[backfill daemon run retries 2/n] backfill daemon incorporates retries runs when launching new runs #25853

jamiedemaria · 2024-11-11T20:31:25Z

Summary & Motivation

The backfill daemon doesn't account for run retries. See https://github.com/dagster-io/internal/discussions/12460 for more context. We've decided that we want the daemon to account for automatic and manual retries of runs that occur while the backfill is still in progress. This requires two changes: ensuring the backfill isn't marked completed if there is an in progress run or a failed run that will be automatically retried; and updating the daemon to take the results of retried runs into account when deciding what partitions to materialize in the next iteration.

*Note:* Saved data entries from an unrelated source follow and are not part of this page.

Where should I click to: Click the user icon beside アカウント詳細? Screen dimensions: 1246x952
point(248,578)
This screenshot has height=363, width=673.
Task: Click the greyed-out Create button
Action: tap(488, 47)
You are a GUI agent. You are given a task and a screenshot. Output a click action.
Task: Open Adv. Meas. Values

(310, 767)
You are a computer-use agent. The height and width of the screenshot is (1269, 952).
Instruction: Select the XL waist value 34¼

This PR addresses the second point, updating the backfill daemon to take the results of retried runs into account when deciding what partitions to materialize in the next iteration.

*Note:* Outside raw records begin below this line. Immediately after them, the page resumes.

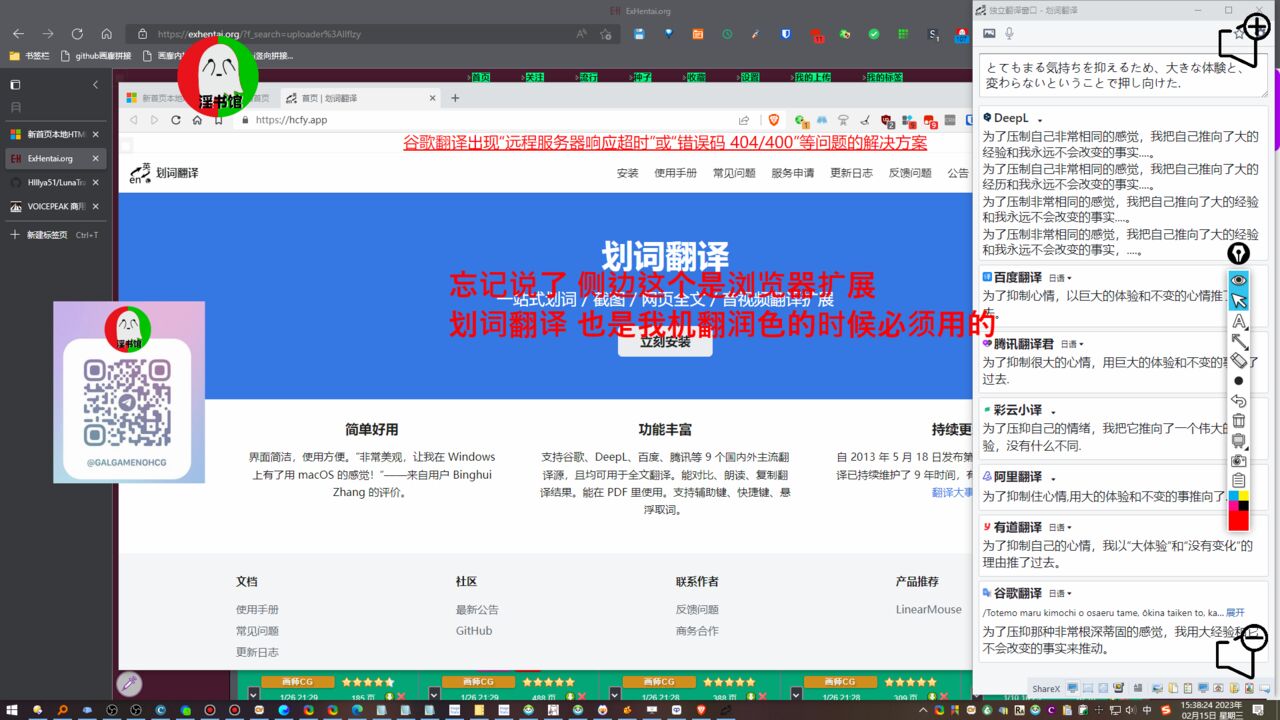
Task: Click the zoom-in magnifier plus icon
Action: [x=1255, y=28]
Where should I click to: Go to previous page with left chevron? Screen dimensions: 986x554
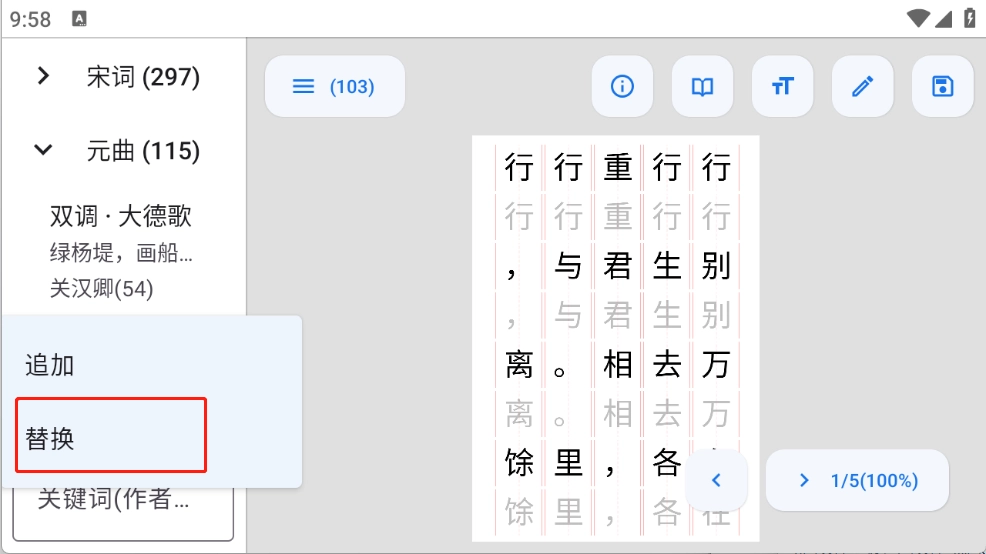pos(716,481)
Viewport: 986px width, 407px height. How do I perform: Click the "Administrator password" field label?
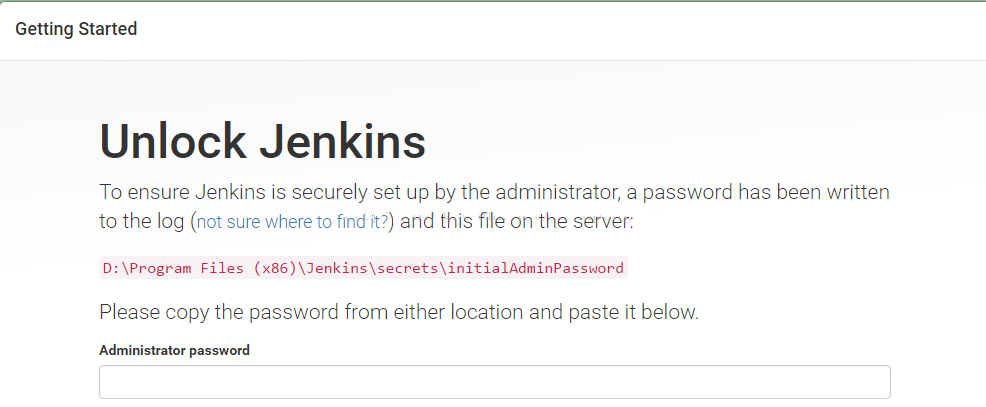(x=174, y=350)
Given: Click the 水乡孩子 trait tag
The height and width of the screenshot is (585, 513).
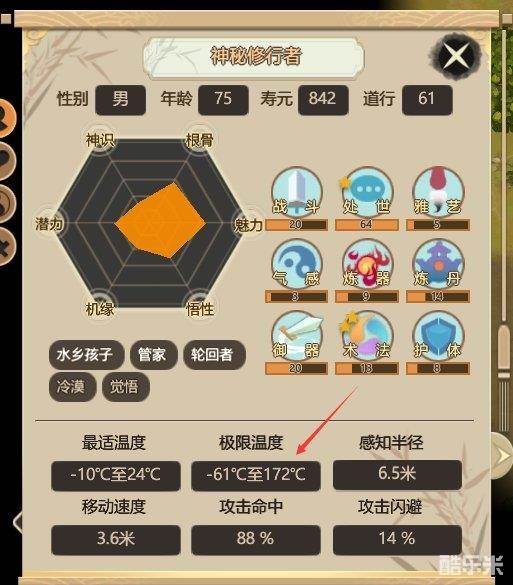Looking at the screenshot, I should (x=86, y=354).
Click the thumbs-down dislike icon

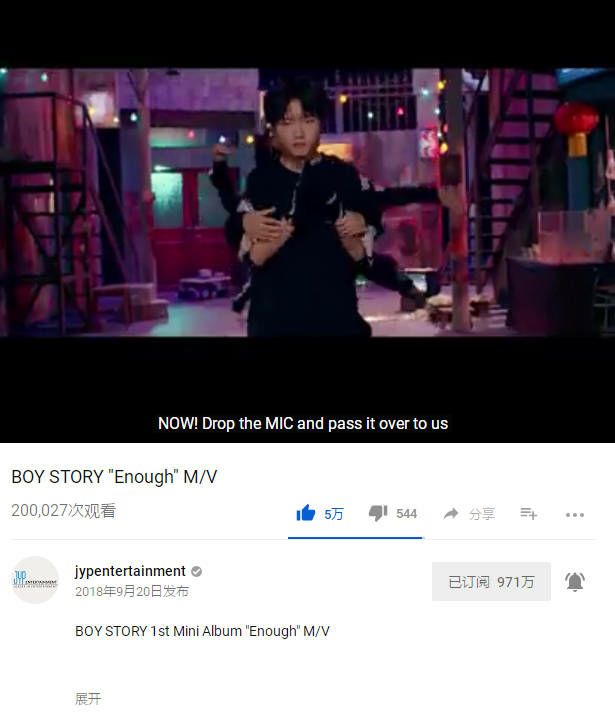pyautogui.click(x=378, y=513)
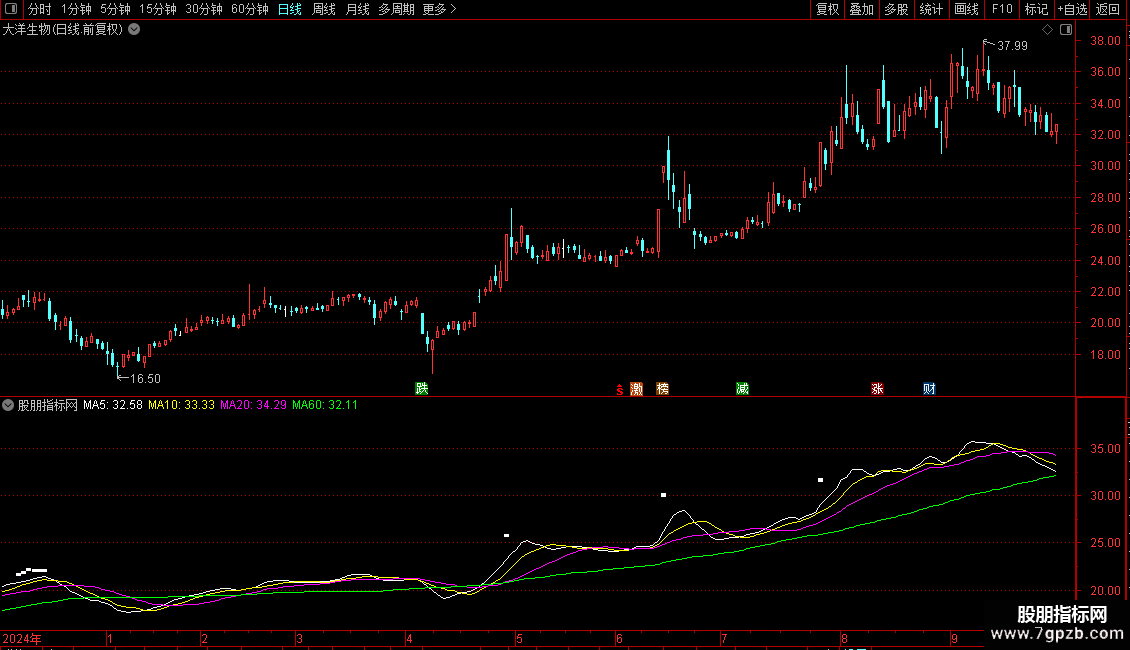Click the diamond icon near the price axis
Screen dimensions: 1130x650
(1047, 30)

Currently the backfill gets a list of the successfully materialized assets for the backfill by looking at the materialization events for the asset. It determines which assets failed by looking at the failed runs launched by the backfill and pulling the asset partition information from those runs. Any assets downstream of those failed assets will not be launched by the backfill

Now that we want the backfill daemon to account for run retries we need to slightly modify this logic. Since a run can be retried it is possible that an asset can have a successful materialization AND be a failed asset in a failed run. This means that when we determine which assets are failed, we need to cross check with the assets that have been successfully materialized and remove any that are in the materialized list

How I Tested These Changes

Changelog

Insert changelog entry or delete this section.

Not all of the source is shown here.